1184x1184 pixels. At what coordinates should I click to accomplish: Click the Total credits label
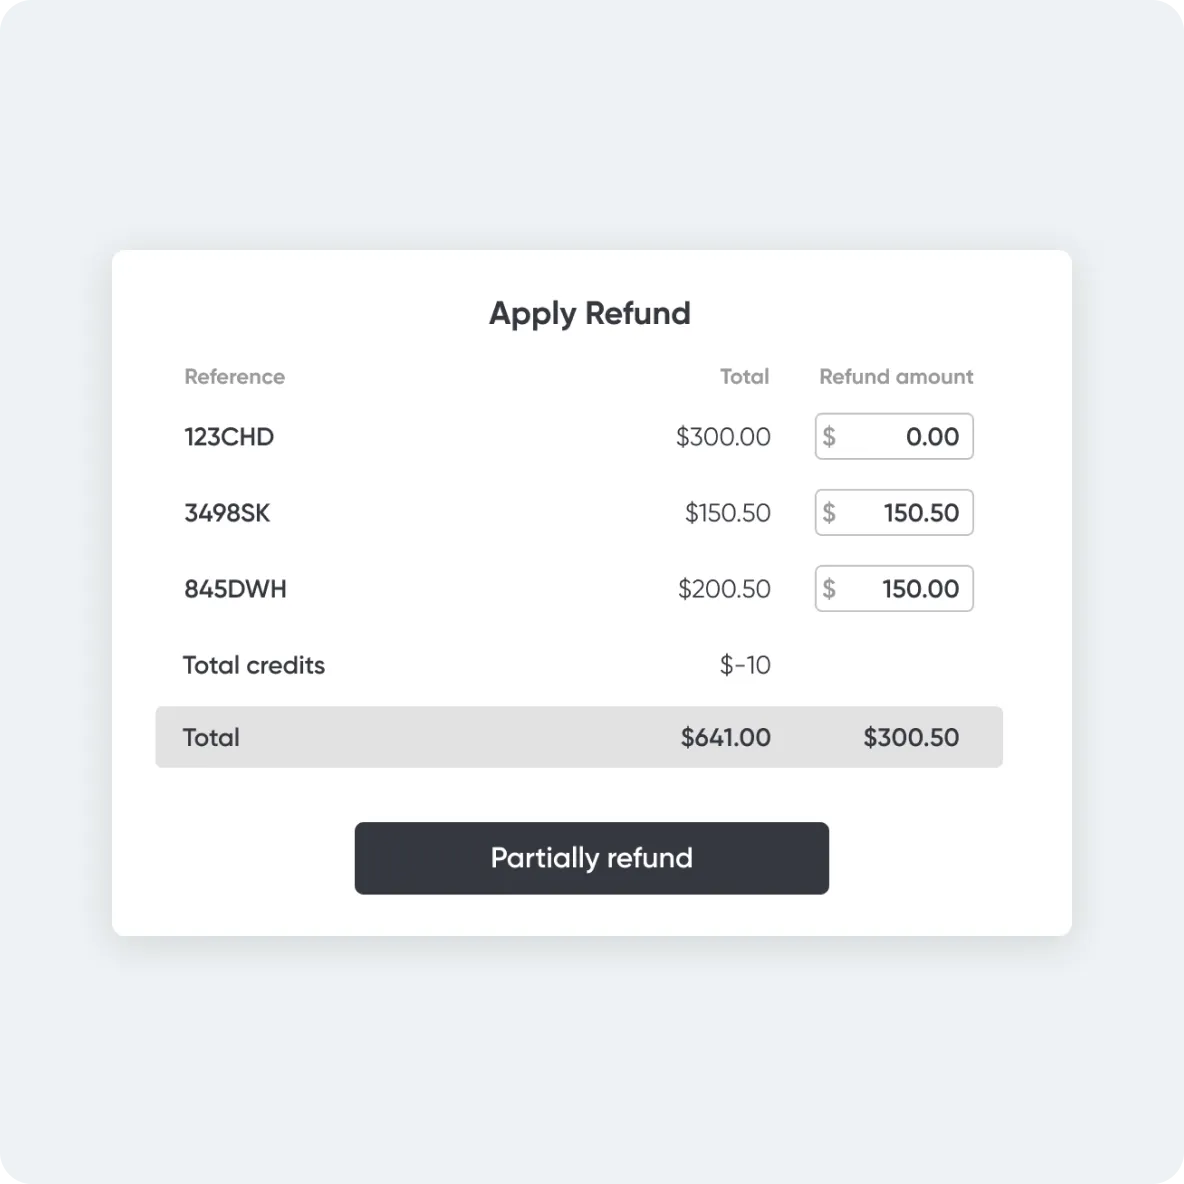tap(254, 665)
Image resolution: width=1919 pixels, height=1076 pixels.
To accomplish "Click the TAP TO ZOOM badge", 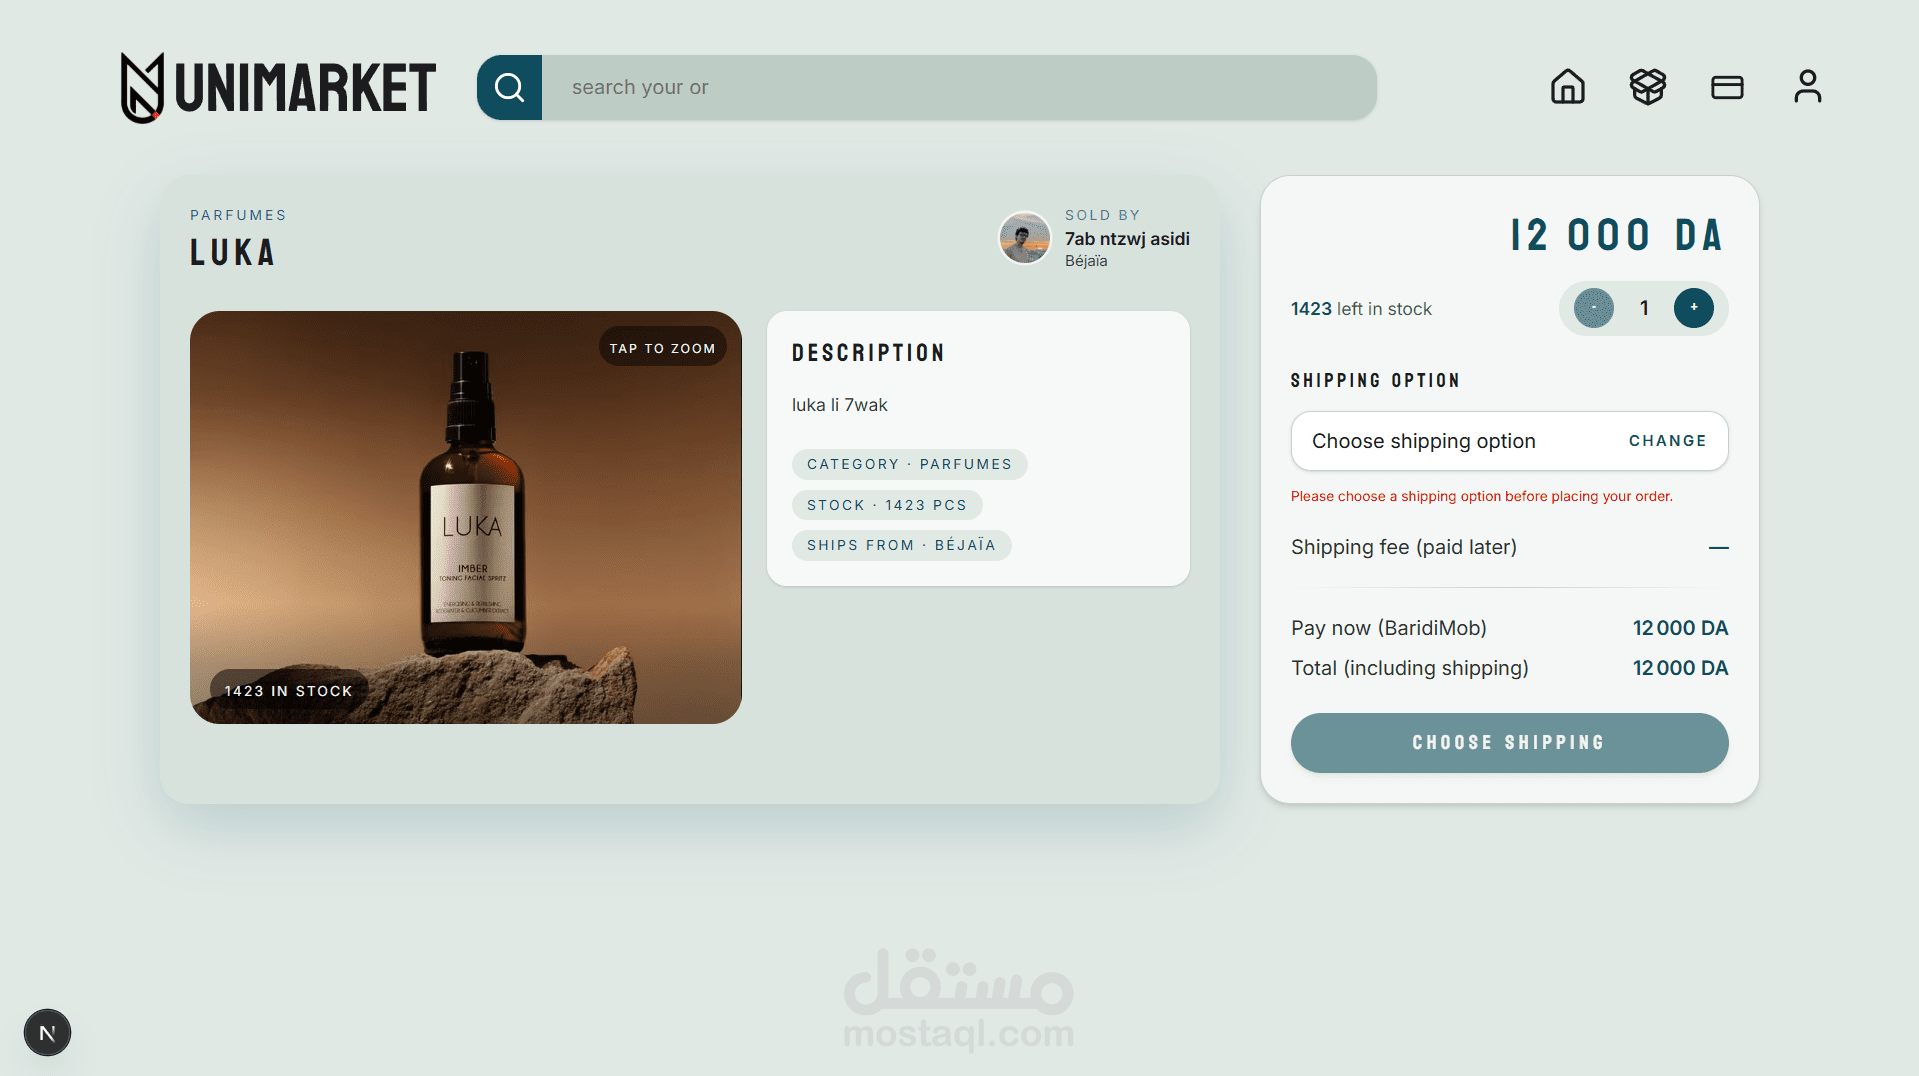I will 662,348.
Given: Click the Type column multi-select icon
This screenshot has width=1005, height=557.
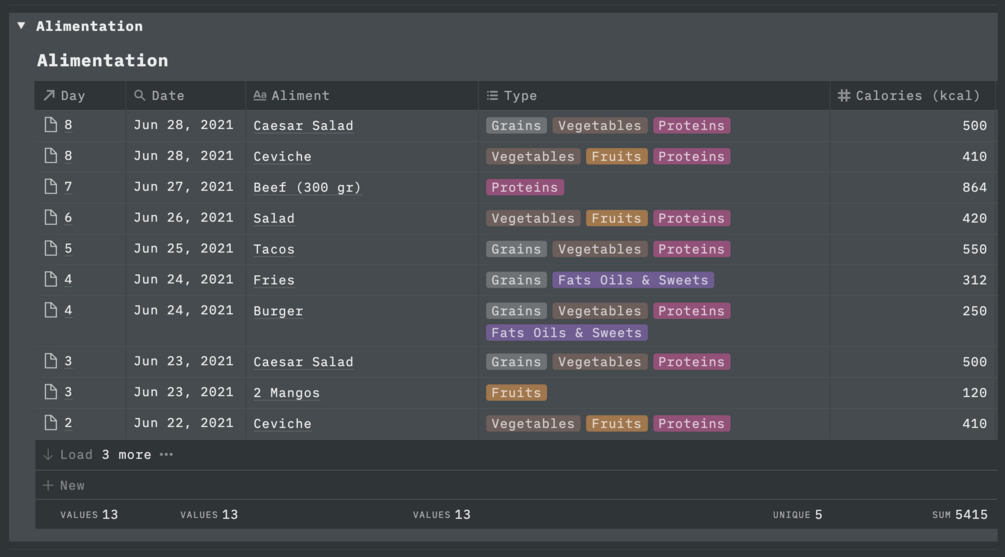Looking at the screenshot, I should tap(492, 96).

[Assignment]
From the line that holds "Given: Click the" down to the last line of the material above, every line is to be copied exactly, both ends included; pictures are to be omitted.

[Answer to this problem]
Given: Click the Type column multi-select icon
This screenshot has width=1005, height=557.
Looking at the screenshot, I should tap(492, 96).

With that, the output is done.